We compulsively check our phones, newsfeeds, the television — for updates, new stimuli. It fragments our attention, and saps our capacity to focus on singular tasks. It keeps us from being fully present and from fully absorbing the moments we’re in. We are forever living in the recent past or the very near future — lingering on notifications gone by or longing for ones yet to come.
- We are failing to restrain ourselves from reacting too quickly.
Not only do we consume the data and information at a breakneck pace, but we then act on it too quickly. Increasingly, this is leading to ill-informed or completely misinformed decisions. Through constant checking of apps and social media, we’re also training our brains to crave the dopamine shot of fresh stimulus — which we get from notifications and news.
- We are failing to restrain ourselves from emotional escalation in reacting to others.
In so many ways, we have amplified each others’ hunger for outrage. It is no longer enough to be slightly taken aback some world news. We must be outraged, we must reject everything — allow no exceptions, admit of no nuance.
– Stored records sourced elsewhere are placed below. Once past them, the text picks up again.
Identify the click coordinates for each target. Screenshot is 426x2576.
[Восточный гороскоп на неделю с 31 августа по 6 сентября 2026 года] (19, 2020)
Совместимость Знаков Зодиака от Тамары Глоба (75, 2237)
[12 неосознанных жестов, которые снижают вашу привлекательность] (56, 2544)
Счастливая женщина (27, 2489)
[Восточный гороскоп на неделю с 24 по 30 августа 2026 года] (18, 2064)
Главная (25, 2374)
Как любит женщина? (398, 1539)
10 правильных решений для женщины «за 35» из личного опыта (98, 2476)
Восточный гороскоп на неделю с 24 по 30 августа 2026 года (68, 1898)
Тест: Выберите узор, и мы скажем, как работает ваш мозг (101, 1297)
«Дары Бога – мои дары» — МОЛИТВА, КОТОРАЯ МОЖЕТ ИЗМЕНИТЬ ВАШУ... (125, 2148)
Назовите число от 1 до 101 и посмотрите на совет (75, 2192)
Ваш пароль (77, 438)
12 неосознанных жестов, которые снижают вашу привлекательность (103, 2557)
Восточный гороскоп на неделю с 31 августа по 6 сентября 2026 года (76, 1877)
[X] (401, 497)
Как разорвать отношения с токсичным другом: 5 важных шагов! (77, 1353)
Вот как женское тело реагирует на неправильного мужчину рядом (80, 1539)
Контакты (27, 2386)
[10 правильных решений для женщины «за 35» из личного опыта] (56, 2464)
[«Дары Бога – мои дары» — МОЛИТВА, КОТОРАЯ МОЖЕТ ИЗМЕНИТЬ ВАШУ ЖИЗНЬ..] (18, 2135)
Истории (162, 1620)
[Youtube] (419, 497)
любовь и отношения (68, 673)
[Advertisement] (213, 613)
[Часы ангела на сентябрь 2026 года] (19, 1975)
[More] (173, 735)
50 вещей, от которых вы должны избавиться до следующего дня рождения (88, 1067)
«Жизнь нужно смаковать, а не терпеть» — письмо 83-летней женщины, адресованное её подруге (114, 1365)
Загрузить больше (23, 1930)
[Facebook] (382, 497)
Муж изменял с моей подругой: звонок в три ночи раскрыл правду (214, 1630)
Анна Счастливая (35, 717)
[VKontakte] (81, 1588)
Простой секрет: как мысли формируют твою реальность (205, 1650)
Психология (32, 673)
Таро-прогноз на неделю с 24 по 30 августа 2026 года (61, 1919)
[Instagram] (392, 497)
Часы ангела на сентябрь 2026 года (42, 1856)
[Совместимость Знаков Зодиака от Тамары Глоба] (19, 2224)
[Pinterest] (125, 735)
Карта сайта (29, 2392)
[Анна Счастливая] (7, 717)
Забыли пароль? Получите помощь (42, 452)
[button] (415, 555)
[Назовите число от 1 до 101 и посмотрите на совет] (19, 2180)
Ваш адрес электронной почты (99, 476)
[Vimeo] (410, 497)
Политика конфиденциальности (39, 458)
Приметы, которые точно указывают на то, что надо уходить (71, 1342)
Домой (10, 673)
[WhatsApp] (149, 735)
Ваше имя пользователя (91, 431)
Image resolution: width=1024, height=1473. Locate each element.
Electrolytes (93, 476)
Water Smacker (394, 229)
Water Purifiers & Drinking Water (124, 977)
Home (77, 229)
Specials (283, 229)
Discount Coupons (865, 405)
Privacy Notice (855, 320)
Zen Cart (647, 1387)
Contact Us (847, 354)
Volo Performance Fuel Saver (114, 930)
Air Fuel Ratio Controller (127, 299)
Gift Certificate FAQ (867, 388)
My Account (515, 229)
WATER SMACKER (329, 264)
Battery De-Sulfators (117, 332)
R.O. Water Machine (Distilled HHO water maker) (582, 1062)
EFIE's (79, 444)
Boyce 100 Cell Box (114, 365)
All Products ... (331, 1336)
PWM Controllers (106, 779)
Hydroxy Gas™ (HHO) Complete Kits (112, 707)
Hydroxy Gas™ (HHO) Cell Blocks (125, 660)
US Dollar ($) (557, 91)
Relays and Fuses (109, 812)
We are made to feel that we must judge completely and judge quickly — things that are actually totally incompatible.
The Remedy: Restraint
My sincere hope is that 2018 can be a year of restraint. I hope that rather than quick, clumsy, and thoughtless reaction to every stimulus we each experience, we allow some time to pass, collect our thoughts, reflect, and act with some semblance of thoughtfulness. I hope that we do not follow the example of the President of the United States and his staff — who use Twitter as a means to quickly and thoughtlessly shout at the world. In short, I hope that we practice restraint.
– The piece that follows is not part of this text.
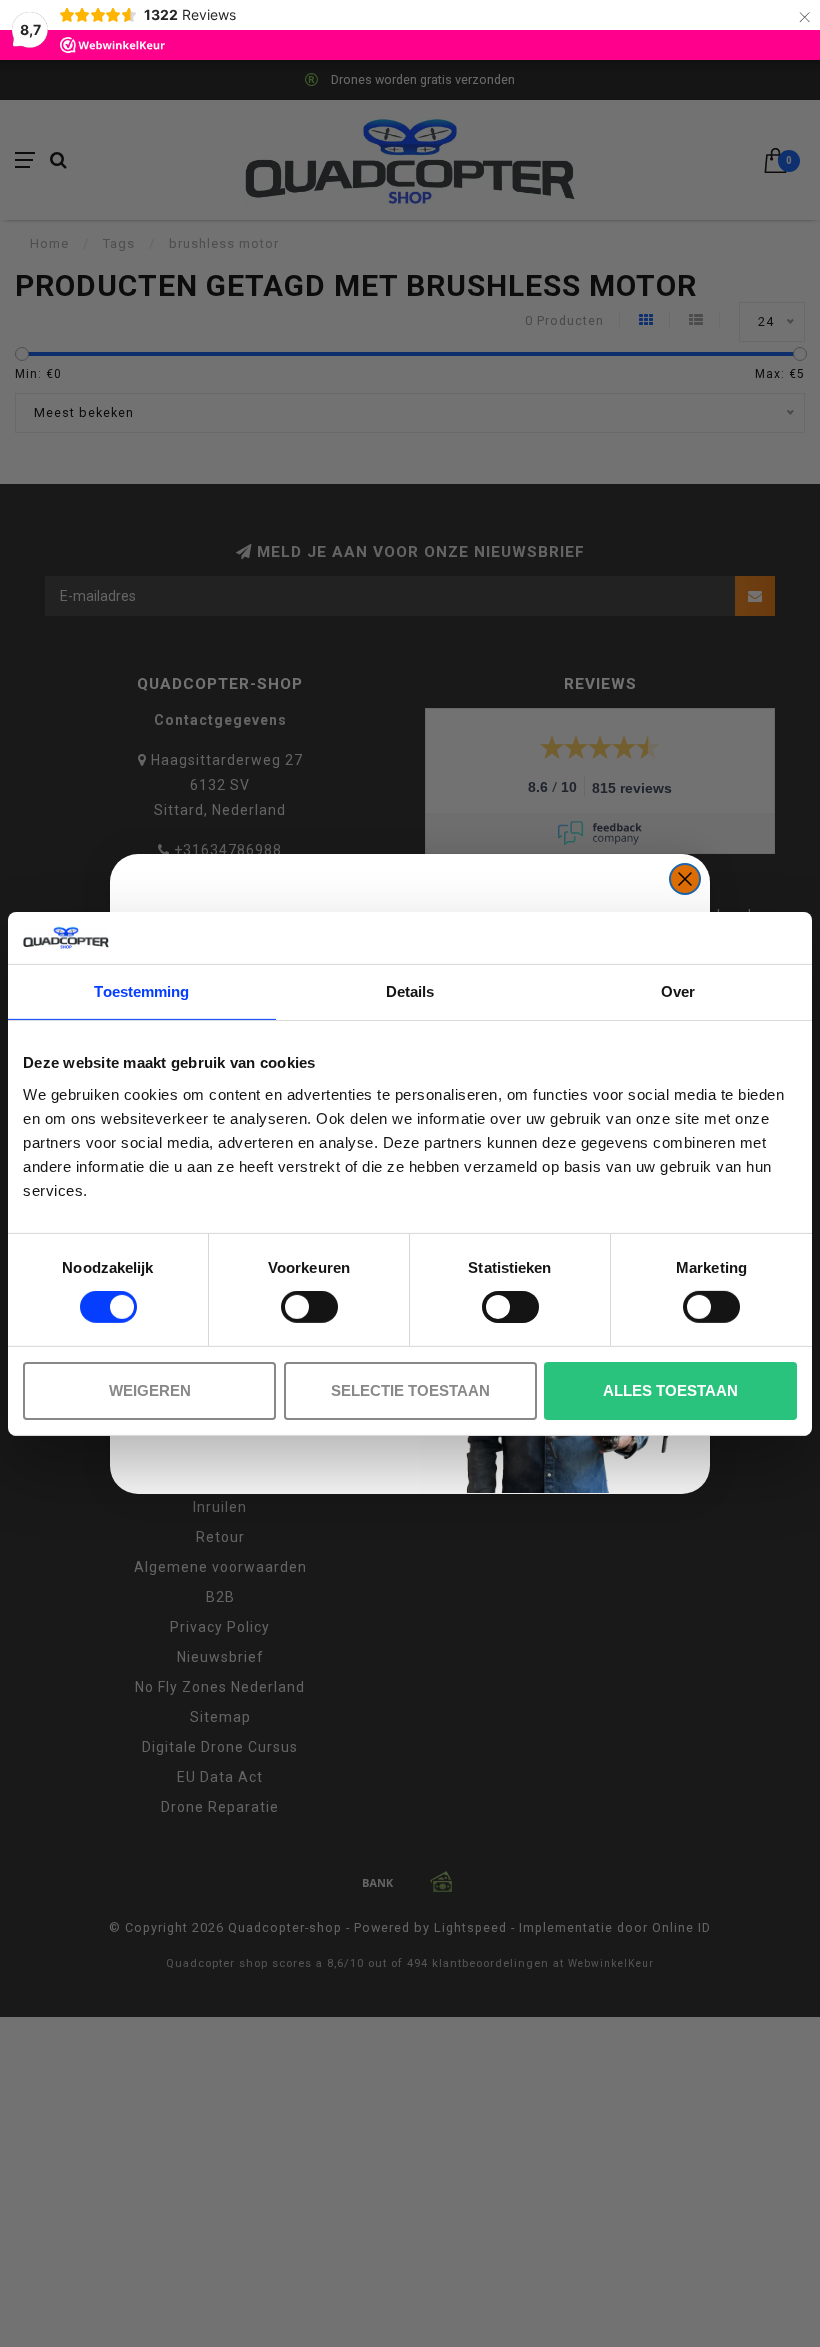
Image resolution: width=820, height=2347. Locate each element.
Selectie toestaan (410, 1390)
Restraint has so many benefits — both at the personal and societal level. When a person restrains themselves, first and foremost, they allow time to pass between stimulus and response — between impulse and action. That space is important because it allows for some natural settling and subsiding to occur. When my 3 year-old daughter purposely disobeys me, and throws her food on the floor, my initial impulse is to yell loudly and bang on the table. But I have learned to take just a second or two before I act, to allow the sharpness of my initial impulse to dull a bit — which it always does. My eventual reaction is more calm and measured — more purposeful, and thus more effective in the long term.
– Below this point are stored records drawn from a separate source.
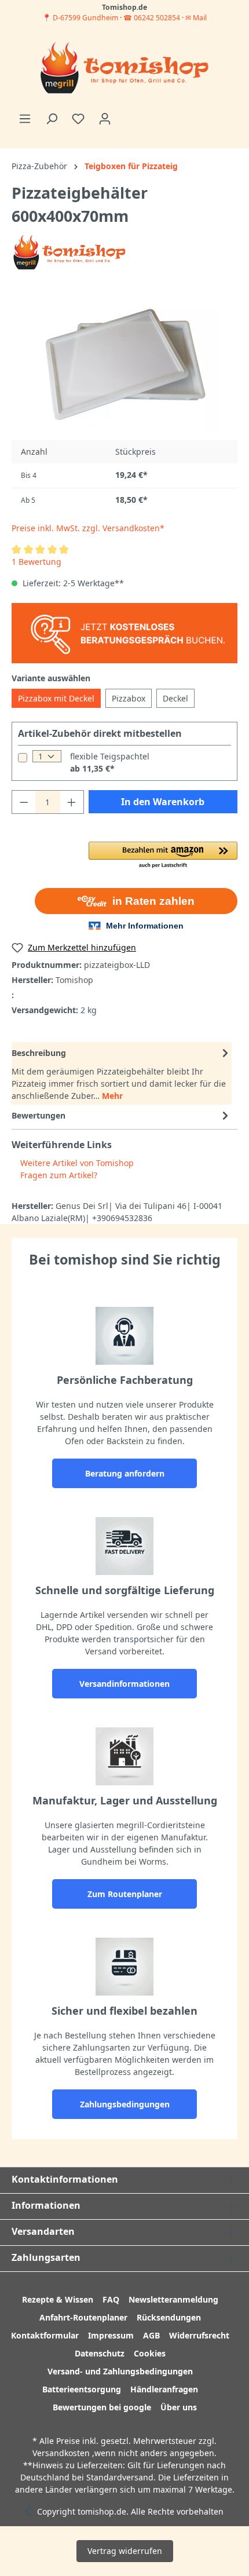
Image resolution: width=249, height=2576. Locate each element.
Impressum (111, 2335)
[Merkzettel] (78, 119)
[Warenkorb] (125, 115)
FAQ (110, 2299)
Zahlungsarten (46, 2257)
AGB (151, 2335)
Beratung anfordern (124, 1473)
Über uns (178, 2407)
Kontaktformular (45, 2335)
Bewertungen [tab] (38, 1115)
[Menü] (25, 119)
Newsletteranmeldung (173, 2299)
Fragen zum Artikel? (57, 1175)
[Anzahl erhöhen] (72, 802)
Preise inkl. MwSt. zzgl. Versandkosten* (88, 528)
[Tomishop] (69, 252)
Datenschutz (99, 2353)
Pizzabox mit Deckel (56, 698)
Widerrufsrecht (199, 2335)
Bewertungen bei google (102, 2407)
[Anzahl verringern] (24, 802)
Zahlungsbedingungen (125, 2104)
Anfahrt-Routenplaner (83, 2317)
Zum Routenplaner (124, 1893)
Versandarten (43, 2231)
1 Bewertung (36, 561)
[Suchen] (51, 119)
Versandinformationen (124, 1683)
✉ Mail (196, 18)
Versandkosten (61, 2452)
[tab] (122, 1073)
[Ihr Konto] (104, 119)
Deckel (175, 698)
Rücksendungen (169, 2317)
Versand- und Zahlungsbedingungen (120, 2371)
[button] (163, 855)
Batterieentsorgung (81, 2389)
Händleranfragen (164, 2389)
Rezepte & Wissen (57, 2299)
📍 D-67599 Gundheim (81, 18)
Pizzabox (128, 698)
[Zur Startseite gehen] (124, 69)
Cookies (150, 2353)
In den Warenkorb (162, 801)
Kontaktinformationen (65, 2179)
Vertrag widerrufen (124, 2550)
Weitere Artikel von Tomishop (76, 1162)
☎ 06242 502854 (151, 18)
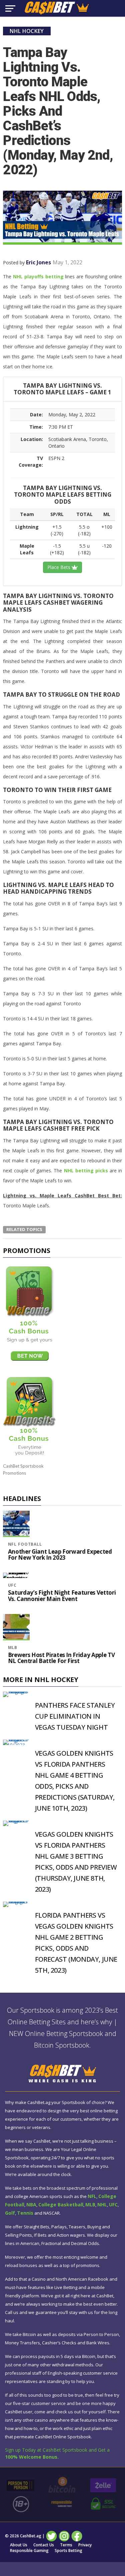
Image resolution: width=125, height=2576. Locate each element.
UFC (12, 1585)
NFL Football (25, 1544)
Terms (66, 2545)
That natural effect of restraint is so important — but so easy to simply forego. But we should not take that easy way out. Simply not acting right away — taking time to literally do nothing before choosing to act — brings tremendous benefit. Psychologist Alison Bonds Shapiro talks about restraint this way:
“Restraint arises naturally in the pause between actions. We breathe in and before we breathe out, there is a pause. Our bodies know how to pause, to stop and wait before taking action. In that pause we have the space to become aware and consider the results of a particular action before we choose to take it. That’s all we need for restraint, the ability to pause and become aware. When we stop and notice, we have the opportunity to experience what it’s like when we are not blinded by greed. We wait. We consider. Then the action we do take is based in a deeper awareness of what is beneficial to us. There is no rush. There is only relaxing into the pause.”
I am under no illusion that this will be easy. In fact, I know that it won’t be. I know that restraint is difficult; but that is not uncommon for habits that have the potential for such lasting benefit. But I can hope.
I can hope that in 2018, we will take a step back, take a deep breath, and just slow our collective roll. I can hope that we will simply not tweet that tweet, not post that screed on Facebook, not give our hot take on the recent whatever-the-news-is.
I can hope that in slowing our roll in the year to come, we can slow the roll of this generation — which has been doing things notoriously quickly. And perhaps, we can slow the roll of the generation succeeding us, and so on. History is already moving quickly enough that we usually can’t focus our eyes on the significance of the present. The more we can take a pause and let things sink in, the better off we will be.